Show, in full, each line of the data that contains "Documents".

Saved entries:
►
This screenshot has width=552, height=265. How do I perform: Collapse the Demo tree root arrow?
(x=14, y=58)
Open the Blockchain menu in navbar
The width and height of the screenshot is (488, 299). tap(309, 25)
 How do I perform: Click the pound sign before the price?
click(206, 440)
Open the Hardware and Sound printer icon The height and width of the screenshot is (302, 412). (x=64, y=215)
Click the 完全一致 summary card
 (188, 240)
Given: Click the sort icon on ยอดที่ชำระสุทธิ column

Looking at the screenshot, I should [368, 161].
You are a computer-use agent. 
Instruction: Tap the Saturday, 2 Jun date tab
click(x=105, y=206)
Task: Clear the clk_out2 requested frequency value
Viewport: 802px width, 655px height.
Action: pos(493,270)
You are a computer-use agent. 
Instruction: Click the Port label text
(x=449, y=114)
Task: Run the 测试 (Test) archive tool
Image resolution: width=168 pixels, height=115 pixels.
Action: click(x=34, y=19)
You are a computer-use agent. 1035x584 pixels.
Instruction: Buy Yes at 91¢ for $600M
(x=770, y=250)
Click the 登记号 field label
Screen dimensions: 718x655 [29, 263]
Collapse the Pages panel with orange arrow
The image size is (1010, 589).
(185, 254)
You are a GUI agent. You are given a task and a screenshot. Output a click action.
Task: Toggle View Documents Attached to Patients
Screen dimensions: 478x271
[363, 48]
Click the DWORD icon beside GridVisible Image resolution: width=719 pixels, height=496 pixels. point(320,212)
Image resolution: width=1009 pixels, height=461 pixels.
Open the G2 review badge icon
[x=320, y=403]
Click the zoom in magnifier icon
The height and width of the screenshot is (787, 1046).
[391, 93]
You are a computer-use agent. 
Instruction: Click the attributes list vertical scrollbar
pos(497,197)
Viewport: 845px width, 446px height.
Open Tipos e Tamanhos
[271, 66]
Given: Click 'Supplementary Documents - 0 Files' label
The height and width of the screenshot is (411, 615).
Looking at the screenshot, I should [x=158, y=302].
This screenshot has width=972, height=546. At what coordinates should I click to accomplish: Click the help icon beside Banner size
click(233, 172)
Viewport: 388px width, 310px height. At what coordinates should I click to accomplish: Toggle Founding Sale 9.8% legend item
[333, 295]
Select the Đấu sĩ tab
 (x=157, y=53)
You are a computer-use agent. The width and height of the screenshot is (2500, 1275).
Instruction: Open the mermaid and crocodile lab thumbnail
◄
## Task output
Task: Toggle View Documents Attached to Patients
Given: Click 'Supplementary Documents - 0 Files' label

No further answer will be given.